「角栄さんの財布は万札でパンパン」 閉店した国会内の理髪店・女性店主が明かす歴代首相の秘話
万札でパンパン
独立して「職員理髪」を開く時も、常連の“センセイ”が力になってくれた。
「あの福田赳夫さんが“面倒を見てやる”と保証人を引き受けてくれたんだ」
現自民党幹事長代行を務める福田達夫議員の祖父にあたり、首相も務めた大物だ。その性格はというと、
「とにかく時間に正確で、散髪にも遅れたことがない。時計の鐘が鳴ったらすぐ現れるから“消防ポンプ”ってあだ名を付けていたんだよ」
福田元首相と「角福戦争」と呼ばれる激しい政争を展開した、田中角栄元首相も常客だった。
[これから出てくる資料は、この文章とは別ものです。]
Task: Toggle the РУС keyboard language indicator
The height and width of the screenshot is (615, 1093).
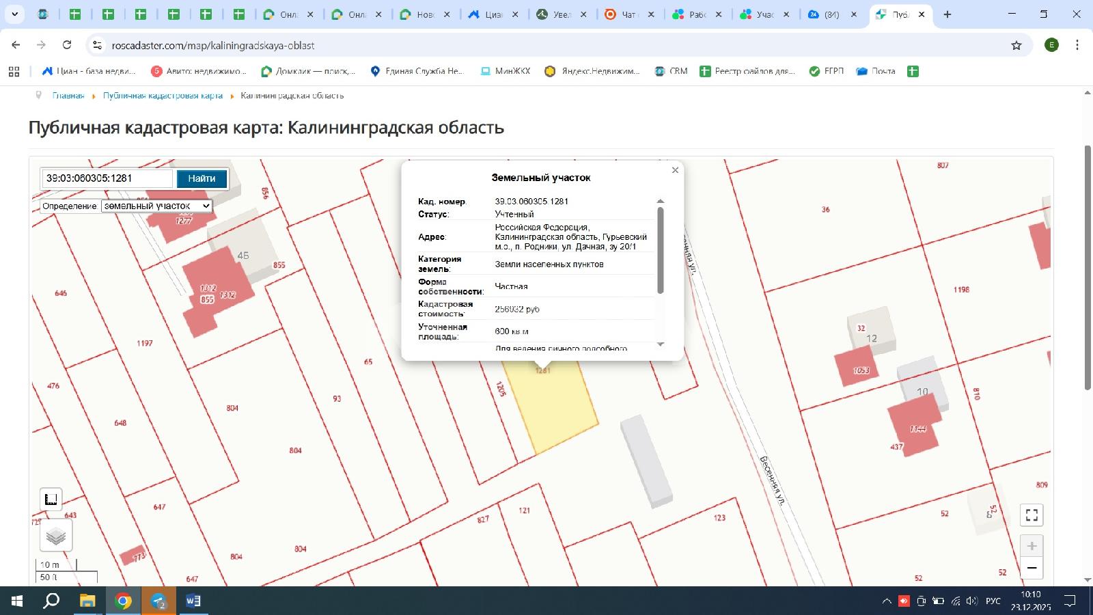Action: coord(993,601)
「角栄さんはとにかく豪快な人だったね。新潟から地酒をトラックで運んできて、ケースごと差し入れてくれた。いつも財布は万札でパンパン。ネックレスをプレゼントしてくれたこともあったよ」
「驚くような額のチップを」
その後も中曽根康弘や宇野宗佑、「注文が多くてカッコつけだった」海部俊樹、小渕恵三など、一時代を築いた宰相たちが店に通った。
「どの先生も奥さんの愚痴とか、たわいもない話ばかりしていたね。帰り際には驚くような額のチップをくれたり、良くしてくれた」
時代とともに議員の客は減っていったが、小鹿さんは「病気なんて一つも」したことがなく、最後まで店頭に立ち続けた。今後は趣味の温泉巡りをしたいと、退職後の暮らしに胸を躍らせている。
「国権の最高機関は、本当に最高の場所だったよ」
“選良”たちに選ばれ続けた、まさに名店だった。